The Academy of Motion Pictures Arts and Sciences is adding five more films to their best picture list for next year's Academy Awards.
I keep thinking, were there really 10 Oscar-caliber movies last year? I did a top-10 list at the end of the year. Here they are and what I wrote about them:
1. Wall-E: The years best movie, the years best love story and the years deepest characters. I love this movie.
2. Young @ Heart: People whose ages average over 80 sing rock and roll like youve never heard it sung. I laughed. I cried.
3. Slumdog Millionaire: Original, intense, fascinating with a dead-on moral. Danny Boyle please make more movies.
4. The Wrestler: Fascinating character study of the downside of fame anchored by a stunning performance from Mickey Rourke.

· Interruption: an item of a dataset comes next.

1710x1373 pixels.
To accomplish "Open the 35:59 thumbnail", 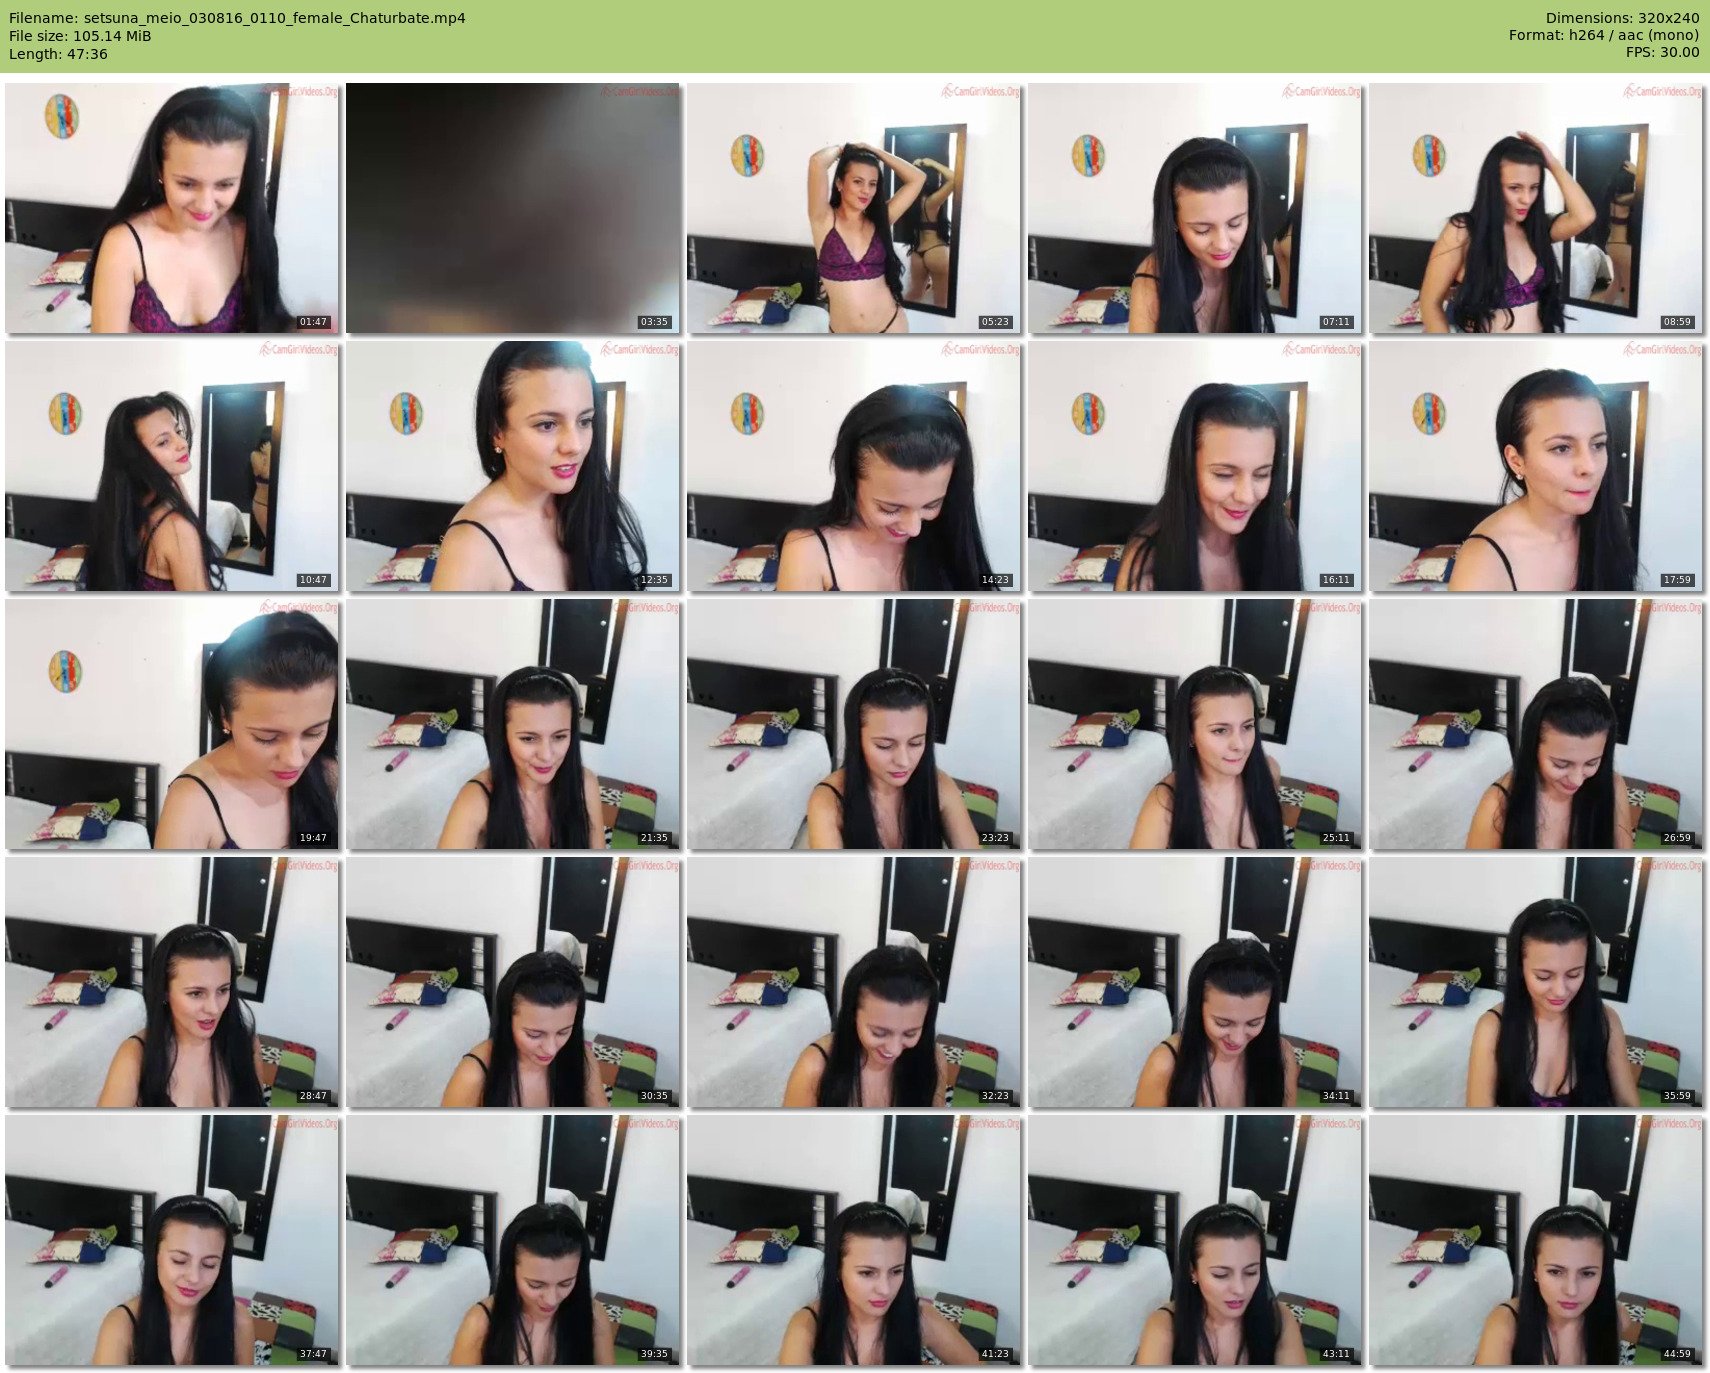I will click(1535, 982).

5. Frost/Nixon: I saw the not-so-memorable TV interviews. You will remember the movie because Frank Langella makes you almost like ex-president Richard Nixon.
Slumdog got all the notice and the awards. I still would have picked Wall-E. It won best animated feature.
The others were:
Revolutionary Road, Doubt, Iron Man, Milk and The Dark Knight.
And outside of the first four, none of these really rang my bell. At least they didn't ring it enough to think there ought to be a 10-film category.
I think the Academy would do better to set up a format similar to the Golden Globes. Best comedy, best drama, best actor, actress, and supporting performances in those two categories. And then one pick as overall best of everything. The movie of all movies.
What do you think?
Or do you even care?
Do you watch the Academy Awards or the Golden Globes?